■ ТЕКСТ ДЛЯ ЧТЕНИЯ:
----

В 2010 году летом в Москве похоронные бюро перестали справляться с работой. Но дело было не только в том, что вокруг горели торфяные болота, а в том, что жара действовала в сочетании с загрязнением воздуха. Климатические эффекты не сами по себе существуют, они суммируются, усиливают друг друга. Скажем, как воспользоваться тем же самым Северным морским путём? Это ведь не только дырка во льду, но ещё и необходимость в солидном флоте определённого класса. Несмотря на таяние льда — в Арктике всё равно будет трудно. Появятся даже новые опасности, которые пока сдерживаются ледяным покровом. Инфраструктура нужна, те же самые порты, а это гигантские деньги.

— Так всё-таки, что выиграет Россия от того, что Арктика станет для неё доступнее?

— Основной ресурс, который Россия должна прирастить, — это наука. Не гигантская территория, освободившаяся от мерзлоты, не ожидаемое безумное увеличение водных ресурсов, на что многие уповают, не сокращение отопительного периода, не все эти природные богатства, которые станут доступны. Основной ресурс — это мозги, которые нужно, вообще-то, питать. В 2009 году мне была поручена Росгидрометом организация в Петербурге всероссийского метеорологического съезда. Так вот, то был шестой съезд, а предыдущий, пятый, состоялся в 1972 году!

----

■ ЗАДАНИЯ:
a – Приведите ещё раз дословно фрагмент текста о потеплении и Арктике от слов «В 2010 году» до слов «для неё доступнее?» включительно.
b – Продолжите текст о потеплении и Арктике, начав сразу после его последнего предложения.

■ МАТЕРИАЛ:
----

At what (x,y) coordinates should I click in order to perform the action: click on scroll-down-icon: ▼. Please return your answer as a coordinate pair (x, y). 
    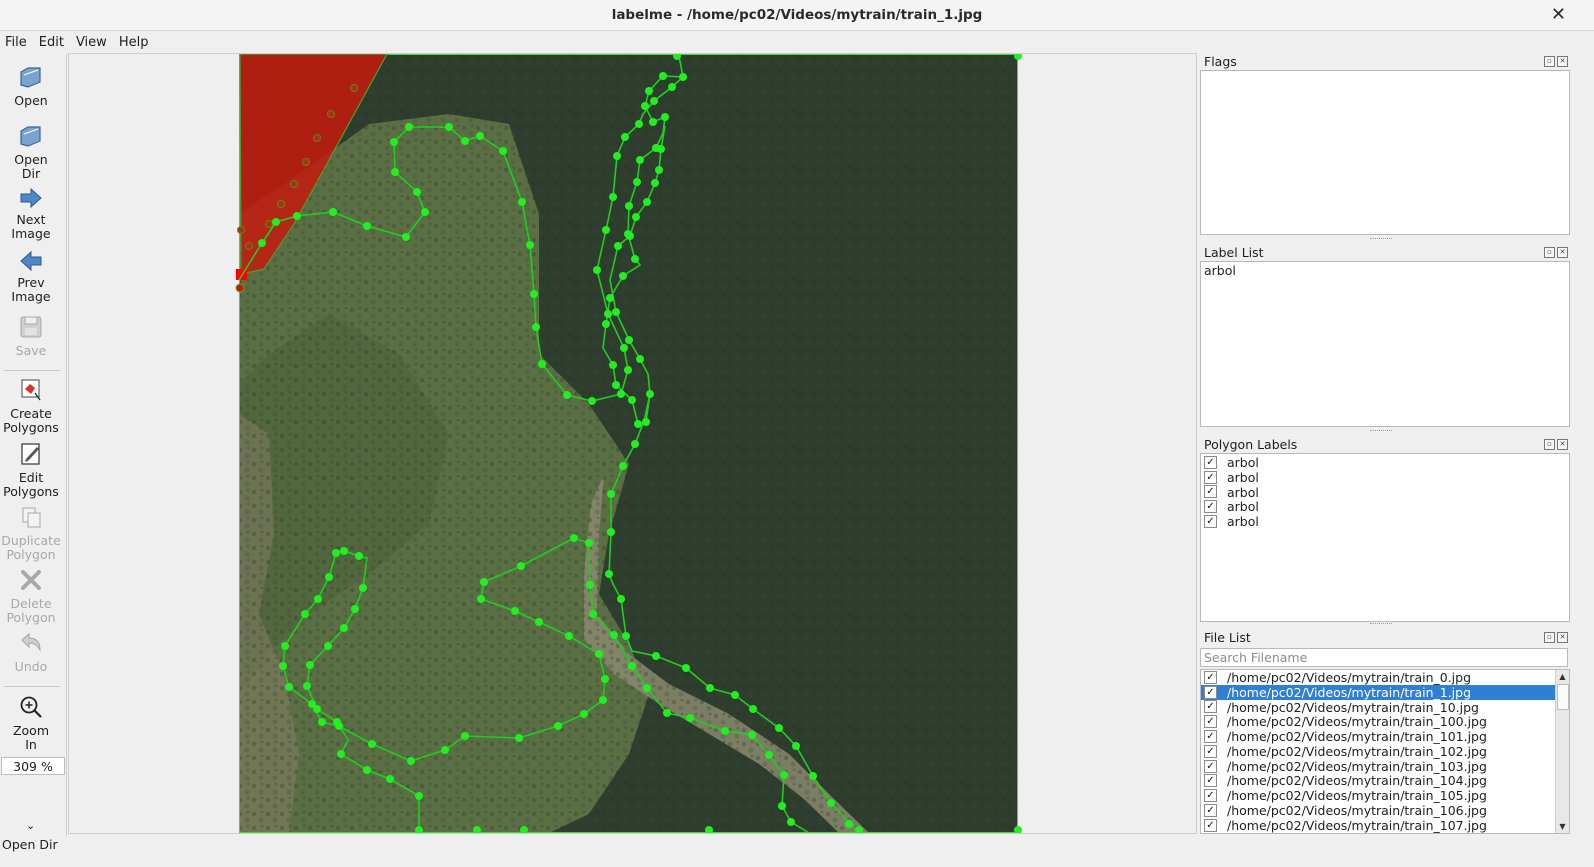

----

■ ОТВЕТЫ:
a –
В 2010 году летом в Москве похоронные бюро перестали справляться с работой. Но дело было не только в том, что вокруг горели торфяные болота, а в том, что жара действовала в сочетании с загрязнением воздуха. Климатические эффекты не сами по себе существуют, они суммируются, усиливают друг друга. Скажем, как воспользоваться тем же самым Северным морским путём? Это ведь не только дырка во льду, но ещё и необходимость в солидном флоте определённого класса. Несмотря на таяние льда — в Арктике всё равно будет трудно. Появятся даже новые опасности, которые пока сдерживаются ледяным покровом. Инфраструктура нужна, те же самые порты, а это гигантские деньги.

— Так всё-таки, что выиграет Россия от того, что Арктика станет для неё доступнее?

b –
С 80-х годов мы проиграли технологическое соревнование с Западом, оказавшись во вторых разрядах по всем направлениям. Потом, что называется, проживали капитал предков. Сейчас какие-то телодвижения по возрождению науки делаются, но возникли новые системные проблемы — уже по части кадров.

Тот, кто не занимается серьёзным, а не лозунговым, не компанейским развитием своей науки в национальном масштабе, не уповая на подарки мирового сообщества, тот начинает кормить чужую науку. Наука — единственная, кто может сказать, что со всем этим делать. Нет, не только наука. Ещё пророки. Но последних в своём отечестве, как известно, не сыскать. Поэтому наука — единственный наш способ овладения этим знанием.